**Excerpt provided**:
You are not correct when you think 'free' is the same as a no-cost add-on.

The costs of services is what you actually pay for them. If the company delivering the service chooses to call one of the components 'free', but you cant have it unless you buy the rest, it is clearly not free.
Its just a marketing ploy designed to attract the unwary, the greedy, the stupid, by using absolute concepts that have zero meaning.

Why dont you go to the restaurant and ask for the free pancakes, without the rest of the breakfast?
They will happily give you a plate of pancakes and no money will change hands. NOT.

ITS ONLY FREE IF NO MONEY OR SERVICES CHANGES HANDS!

Free is a concept that has so many meanings it is meaningless; like truth.

If you are involved in the Law (another meaningless concept, BTW), I suggest you switch to Marketing.

Those guys love to talk in absolutes, when no such beast exists.

Bad Elgruga.

Cleverboy
Dec 30, 2007, 03:28 PM
Bad Elgruga. Not biting, I see. Nice. :D Someday I'm going to resolve to only speak in haikus.

~ CB

law guy
Dec 30, 2007, 03:32 PM
Not biting, I see. Nice. :D Someday I'm going to resolve to only speak in haikus.

~ CB

Yep. I do feel for Canada not getting the iTunes services quickly, though. I do have some cross boarder documents from time-to-time with a company in New Brunswick and simply getting everyone to agree that the French and English translations of the contract are both accurate can be time consuming.

~Shard~
Dec 30, 2007, 04:47 PM
$2 - $5 for only 24 hour rental, a bit much for a short period of time.

**Exercise 1**:
Translate this sentence from the forum excerpt into Spanish: "Free is a concept that has so many meanings it is meaningless; like truth."
The listing below has no connection to the forum excerpt.

Entries on target coordinates:
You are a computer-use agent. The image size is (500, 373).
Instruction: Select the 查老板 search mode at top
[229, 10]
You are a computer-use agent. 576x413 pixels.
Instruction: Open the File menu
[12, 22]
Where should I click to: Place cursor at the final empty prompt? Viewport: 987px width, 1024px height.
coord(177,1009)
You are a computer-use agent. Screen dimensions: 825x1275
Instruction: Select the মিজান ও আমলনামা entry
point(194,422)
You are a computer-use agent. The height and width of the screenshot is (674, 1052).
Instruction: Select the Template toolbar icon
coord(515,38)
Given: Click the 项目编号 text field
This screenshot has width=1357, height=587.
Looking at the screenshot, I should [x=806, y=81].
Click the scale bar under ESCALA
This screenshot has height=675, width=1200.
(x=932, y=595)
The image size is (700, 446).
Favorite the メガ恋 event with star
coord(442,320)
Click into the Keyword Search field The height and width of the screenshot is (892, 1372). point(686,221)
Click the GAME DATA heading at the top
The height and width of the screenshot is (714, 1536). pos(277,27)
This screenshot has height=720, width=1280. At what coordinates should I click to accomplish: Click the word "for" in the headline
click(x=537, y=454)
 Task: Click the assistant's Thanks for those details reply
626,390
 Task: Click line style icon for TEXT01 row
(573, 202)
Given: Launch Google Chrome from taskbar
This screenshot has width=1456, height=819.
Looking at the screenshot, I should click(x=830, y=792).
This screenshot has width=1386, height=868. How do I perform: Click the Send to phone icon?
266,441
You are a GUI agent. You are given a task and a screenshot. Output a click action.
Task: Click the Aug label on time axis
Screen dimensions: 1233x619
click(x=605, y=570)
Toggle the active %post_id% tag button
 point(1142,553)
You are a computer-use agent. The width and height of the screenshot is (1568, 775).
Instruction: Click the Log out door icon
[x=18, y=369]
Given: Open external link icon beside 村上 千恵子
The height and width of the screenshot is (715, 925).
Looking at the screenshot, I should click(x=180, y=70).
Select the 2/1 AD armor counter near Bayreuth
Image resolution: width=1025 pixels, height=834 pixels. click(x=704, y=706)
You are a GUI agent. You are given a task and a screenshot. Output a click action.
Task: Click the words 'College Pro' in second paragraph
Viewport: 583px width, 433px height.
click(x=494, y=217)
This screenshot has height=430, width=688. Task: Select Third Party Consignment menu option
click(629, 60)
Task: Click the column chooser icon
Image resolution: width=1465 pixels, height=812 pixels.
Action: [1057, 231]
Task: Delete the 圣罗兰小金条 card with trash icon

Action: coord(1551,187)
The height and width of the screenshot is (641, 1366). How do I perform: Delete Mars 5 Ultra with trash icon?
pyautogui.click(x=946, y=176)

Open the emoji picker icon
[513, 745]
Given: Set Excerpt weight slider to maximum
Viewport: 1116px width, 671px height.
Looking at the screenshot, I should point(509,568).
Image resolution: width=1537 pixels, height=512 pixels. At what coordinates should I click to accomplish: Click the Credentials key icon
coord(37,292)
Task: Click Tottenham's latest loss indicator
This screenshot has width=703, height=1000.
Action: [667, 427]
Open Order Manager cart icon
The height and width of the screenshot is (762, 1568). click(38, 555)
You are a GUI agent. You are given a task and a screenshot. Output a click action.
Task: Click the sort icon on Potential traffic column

**Exercise 2**:
Gather every line of the listing that contains the string "size".

**Exercise answer 1**:
"Gratis" es un concepto que tiene tantos significados que carece de sentido; como la verdad.

**Exercise answer 2**:
You are a computer-use agent. The image size is (500, 373).
The image size is (700, 446).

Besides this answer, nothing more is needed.